[A block of data]
● ● ●
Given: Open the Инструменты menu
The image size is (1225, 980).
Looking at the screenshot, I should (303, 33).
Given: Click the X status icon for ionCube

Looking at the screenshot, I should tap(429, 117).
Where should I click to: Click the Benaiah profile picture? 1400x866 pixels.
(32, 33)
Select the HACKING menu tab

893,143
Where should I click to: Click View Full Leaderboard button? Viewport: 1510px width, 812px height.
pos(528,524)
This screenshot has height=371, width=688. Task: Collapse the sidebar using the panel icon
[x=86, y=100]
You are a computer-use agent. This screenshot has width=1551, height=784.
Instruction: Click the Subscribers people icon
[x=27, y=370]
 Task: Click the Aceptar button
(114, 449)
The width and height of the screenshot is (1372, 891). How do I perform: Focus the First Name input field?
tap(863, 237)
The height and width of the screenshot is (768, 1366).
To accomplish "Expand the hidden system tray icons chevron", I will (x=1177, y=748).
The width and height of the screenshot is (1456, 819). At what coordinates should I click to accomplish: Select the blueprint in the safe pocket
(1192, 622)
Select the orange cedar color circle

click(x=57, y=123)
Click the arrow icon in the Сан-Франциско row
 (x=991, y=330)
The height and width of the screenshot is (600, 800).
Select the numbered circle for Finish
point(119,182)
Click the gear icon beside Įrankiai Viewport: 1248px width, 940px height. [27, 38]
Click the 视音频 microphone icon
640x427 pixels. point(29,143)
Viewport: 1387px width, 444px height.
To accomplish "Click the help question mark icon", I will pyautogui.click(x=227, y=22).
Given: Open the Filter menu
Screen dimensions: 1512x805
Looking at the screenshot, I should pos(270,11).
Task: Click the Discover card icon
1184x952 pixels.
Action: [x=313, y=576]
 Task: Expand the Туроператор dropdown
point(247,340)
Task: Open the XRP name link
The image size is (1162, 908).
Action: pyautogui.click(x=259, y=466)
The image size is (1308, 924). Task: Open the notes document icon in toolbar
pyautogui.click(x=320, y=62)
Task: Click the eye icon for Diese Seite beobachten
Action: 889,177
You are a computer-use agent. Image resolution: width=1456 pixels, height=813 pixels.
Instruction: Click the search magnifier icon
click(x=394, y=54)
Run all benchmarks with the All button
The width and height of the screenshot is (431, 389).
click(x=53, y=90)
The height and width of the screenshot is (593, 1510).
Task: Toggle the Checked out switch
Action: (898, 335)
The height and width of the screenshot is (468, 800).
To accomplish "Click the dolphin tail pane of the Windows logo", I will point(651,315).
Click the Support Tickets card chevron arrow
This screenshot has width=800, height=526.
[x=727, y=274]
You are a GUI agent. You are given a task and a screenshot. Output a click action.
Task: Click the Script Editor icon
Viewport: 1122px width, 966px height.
● ● ●
Your goal:
Copy out the lines of the listing verbatim, beginning with the line containing "Given: Open the Filter menu" and ending with the line containing "Action: 889,177", both included.

Answer to this exercise:
Given: Open the Filter menu
Screen dimensions: 1512x805
Looking at the screenshot, I should pos(270,11).
Task: Click the Discover card icon
1184x952 pixels.
Action: [x=313, y=576]
 Task: Expand the Туроператор dropdown
point(247,340)
Task: Open the XRP name link
The image size is (1162, 908).
Action: pyautogui.click(x=259, y=466)
The image size is (1308, 924). Task: Open the notes document icon in toolbar
pyautogui.click(x=320, y=62)
Task: Click the eye icon for Diese Seite beobachten
Action: 889,177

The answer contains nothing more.